Em 1949, cinco gatos foram levados a uma ilha para combater ratos e, 77 anos depois, o resultado virou um desastre ambiental
O que começou como uma tentativa de controlar roedores transformou milhares de gatos em predadores de aves marinhas e deixou uma lição ambiental duradoura.
Cinco gatos pareciam uma solução simples para um problema incômodo em uma ilha remota. Décadas depois, aqueles poucos animais já haviam se transformado em milhares de predadores capazes de matar centenas de milhares de aves por ano. O caso da Ilha Marion mostra como uma intervenção aparentemente pequena pode alterar um ecossistema inteiro por gerações.

Por que cinco gatos foram levados para a ilha?
Em 1949, cinco gatos domésticos foram introduzidos na Ilha Marion, território subantártico administrado pela África do Sul. O objetivo era controlar os ratos que haviam chegado anteriormente ao local a bordo de embarcações e se tornado um problema para as pessoas instaladas na ilha.
A ideia parecia fazer sentido: colocar um predador para diminuir a quantidade de roedores. O problema é que ecossistemas isolados funcionam de maneira delicada. Ao introduzir um animal que não fazia parte daquele ambiente, as autoridades acrescentaram uma nova espécie à cadeia alimentar sem conseguir prever até onde ela poderia chegar.
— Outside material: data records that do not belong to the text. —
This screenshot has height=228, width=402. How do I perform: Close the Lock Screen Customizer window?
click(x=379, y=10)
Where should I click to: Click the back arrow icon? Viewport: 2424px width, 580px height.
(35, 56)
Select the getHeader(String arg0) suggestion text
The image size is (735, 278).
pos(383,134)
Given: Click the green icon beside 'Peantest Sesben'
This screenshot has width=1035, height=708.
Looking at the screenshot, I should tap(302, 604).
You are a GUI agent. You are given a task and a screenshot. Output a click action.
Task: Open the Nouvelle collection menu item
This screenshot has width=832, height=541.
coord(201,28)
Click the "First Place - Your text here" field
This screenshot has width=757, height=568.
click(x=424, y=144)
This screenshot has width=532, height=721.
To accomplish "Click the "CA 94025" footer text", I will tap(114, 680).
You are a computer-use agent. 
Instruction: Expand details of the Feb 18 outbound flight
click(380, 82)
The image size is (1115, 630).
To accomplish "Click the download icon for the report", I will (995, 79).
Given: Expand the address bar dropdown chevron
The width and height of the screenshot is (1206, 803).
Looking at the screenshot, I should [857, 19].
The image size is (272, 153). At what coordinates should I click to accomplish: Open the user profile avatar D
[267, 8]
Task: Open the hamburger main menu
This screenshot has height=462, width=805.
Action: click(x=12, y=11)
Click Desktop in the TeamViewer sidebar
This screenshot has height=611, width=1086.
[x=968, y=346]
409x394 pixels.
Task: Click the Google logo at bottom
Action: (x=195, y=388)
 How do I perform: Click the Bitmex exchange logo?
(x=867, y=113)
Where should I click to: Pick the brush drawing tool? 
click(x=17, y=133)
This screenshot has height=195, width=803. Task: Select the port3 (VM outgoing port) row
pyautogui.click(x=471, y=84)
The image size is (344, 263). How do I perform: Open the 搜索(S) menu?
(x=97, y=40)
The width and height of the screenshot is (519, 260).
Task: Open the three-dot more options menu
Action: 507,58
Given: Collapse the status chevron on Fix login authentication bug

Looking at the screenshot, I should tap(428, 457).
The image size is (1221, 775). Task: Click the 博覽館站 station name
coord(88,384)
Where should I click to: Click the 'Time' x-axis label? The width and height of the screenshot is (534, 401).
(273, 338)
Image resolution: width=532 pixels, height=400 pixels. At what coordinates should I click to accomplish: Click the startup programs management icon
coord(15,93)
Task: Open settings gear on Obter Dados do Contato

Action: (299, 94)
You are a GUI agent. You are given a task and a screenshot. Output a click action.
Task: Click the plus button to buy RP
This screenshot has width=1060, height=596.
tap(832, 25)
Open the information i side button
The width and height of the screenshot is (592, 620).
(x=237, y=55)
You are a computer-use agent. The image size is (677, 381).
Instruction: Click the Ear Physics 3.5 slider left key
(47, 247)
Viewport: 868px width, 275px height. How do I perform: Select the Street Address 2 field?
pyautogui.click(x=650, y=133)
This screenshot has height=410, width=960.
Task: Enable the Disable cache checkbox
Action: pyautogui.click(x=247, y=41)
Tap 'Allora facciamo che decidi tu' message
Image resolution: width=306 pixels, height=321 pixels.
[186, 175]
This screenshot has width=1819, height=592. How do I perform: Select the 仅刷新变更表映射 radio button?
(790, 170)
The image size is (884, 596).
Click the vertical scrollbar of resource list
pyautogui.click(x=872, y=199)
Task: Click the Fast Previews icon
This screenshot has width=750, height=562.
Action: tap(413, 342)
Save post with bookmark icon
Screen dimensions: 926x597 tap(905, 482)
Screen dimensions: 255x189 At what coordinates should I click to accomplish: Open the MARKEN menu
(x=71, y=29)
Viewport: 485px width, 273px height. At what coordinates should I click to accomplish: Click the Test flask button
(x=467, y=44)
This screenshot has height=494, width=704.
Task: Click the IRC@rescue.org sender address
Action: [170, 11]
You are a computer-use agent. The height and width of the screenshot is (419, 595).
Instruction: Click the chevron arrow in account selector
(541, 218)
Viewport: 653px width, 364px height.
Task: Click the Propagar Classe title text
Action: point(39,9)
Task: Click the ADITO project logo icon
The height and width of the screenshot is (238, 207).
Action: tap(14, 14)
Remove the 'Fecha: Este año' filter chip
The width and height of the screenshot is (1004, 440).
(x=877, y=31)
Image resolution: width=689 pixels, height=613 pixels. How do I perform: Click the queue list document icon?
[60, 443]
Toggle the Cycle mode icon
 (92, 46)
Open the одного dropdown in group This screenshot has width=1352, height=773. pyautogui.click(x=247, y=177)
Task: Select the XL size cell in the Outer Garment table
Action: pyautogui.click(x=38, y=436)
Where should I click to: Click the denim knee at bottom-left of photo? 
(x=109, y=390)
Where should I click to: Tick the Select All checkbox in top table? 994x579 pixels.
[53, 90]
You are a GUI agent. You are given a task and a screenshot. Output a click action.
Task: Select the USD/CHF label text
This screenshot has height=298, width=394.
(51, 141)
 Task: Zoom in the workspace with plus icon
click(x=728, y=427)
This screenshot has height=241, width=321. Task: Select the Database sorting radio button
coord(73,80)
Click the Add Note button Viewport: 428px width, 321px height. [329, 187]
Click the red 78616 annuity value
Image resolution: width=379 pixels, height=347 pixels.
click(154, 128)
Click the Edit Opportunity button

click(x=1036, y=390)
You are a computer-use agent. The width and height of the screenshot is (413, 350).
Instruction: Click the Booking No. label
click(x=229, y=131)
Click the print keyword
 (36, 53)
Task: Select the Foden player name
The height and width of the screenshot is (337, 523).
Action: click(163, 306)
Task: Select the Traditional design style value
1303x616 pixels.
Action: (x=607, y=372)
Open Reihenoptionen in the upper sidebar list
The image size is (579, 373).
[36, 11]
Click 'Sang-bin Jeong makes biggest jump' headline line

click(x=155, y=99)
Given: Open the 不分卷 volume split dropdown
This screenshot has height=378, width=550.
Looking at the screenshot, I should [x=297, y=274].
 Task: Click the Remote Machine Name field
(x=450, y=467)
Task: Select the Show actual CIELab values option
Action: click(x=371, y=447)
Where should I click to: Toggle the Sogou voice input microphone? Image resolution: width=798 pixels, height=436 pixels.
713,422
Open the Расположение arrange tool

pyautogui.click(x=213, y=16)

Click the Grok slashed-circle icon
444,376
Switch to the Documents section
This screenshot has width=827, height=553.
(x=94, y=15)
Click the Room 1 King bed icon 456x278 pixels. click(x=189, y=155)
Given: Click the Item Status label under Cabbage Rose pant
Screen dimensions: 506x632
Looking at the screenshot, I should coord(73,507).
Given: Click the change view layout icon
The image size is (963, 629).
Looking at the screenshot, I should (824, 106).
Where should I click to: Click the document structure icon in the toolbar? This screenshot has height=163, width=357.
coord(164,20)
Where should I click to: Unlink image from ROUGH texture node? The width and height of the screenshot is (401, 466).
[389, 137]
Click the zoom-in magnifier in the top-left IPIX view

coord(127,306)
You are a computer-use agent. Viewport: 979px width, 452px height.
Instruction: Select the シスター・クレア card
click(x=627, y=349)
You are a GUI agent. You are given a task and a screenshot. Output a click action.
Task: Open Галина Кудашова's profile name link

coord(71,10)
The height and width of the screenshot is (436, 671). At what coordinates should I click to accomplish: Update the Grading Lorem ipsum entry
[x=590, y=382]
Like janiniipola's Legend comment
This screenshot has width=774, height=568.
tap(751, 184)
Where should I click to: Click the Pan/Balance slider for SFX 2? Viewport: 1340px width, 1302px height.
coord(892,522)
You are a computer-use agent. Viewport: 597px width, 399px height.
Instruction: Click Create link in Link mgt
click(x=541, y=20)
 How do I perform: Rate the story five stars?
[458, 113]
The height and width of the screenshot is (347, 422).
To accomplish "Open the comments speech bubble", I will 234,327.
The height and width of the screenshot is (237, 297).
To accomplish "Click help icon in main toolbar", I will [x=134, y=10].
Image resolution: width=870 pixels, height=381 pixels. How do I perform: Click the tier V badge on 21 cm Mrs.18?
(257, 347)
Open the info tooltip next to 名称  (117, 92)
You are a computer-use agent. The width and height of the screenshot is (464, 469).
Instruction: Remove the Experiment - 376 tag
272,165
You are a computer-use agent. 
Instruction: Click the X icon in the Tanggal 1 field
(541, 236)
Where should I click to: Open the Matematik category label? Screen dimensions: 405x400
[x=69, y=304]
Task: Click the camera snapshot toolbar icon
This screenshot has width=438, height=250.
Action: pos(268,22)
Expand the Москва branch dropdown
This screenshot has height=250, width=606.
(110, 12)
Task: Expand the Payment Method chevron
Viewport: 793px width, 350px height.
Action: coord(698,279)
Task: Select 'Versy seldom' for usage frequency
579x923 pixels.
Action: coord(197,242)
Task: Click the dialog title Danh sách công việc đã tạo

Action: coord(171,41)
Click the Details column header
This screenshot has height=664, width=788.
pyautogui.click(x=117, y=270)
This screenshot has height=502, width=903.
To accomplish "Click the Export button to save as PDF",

Como cinco gatos viraram mais de 2 mil?
Na Ilha Marion, os gatos encontraram condições extremamente favoráveis. Não existiam predadores naturais capazes de controlar sua população e havia alimento disponível. Com o passar das décadas, aqueles cinco animais se reproduziram até formar uma população estimada em mais de 2 mil gatos selvagens.
O mais surpreendente foi a mudança no comportamento alimentar. Eles não se limitaram aos ratos que deveriam controlar. Aves marinhas que utilizavam a ilha para descansar e se reproduzir passaram a fazer parte de sua dieta, criando um novo problema ambiental muito maior do que aquele que havia motivado sua introdução.
- Cinco gatos foram levados à ilha originalmente para ajudar no controle de ratos.
- A ausência de predadores naturais permitiu que a população felina crescesse rapidamente.
- Mais de 2 mil gatos chegaram a viver no território depois de algumas décadas.
- Aves marinhas passaram a ser caçadas em grande quantidade pelos novos predadores.
Por que as aves eram tão vulneráveis aos gatos?
Muitas aves marinhas da Ilha Marion evoluíram durante milhares de anos sem conviver com predadores terrestres como gatos. Por isso, não possuíam estratégias eficientes para fugir deles. Espécies que faziam ninhos no solo ou em pequenas cavidades ficaram particularmente expostas à caça.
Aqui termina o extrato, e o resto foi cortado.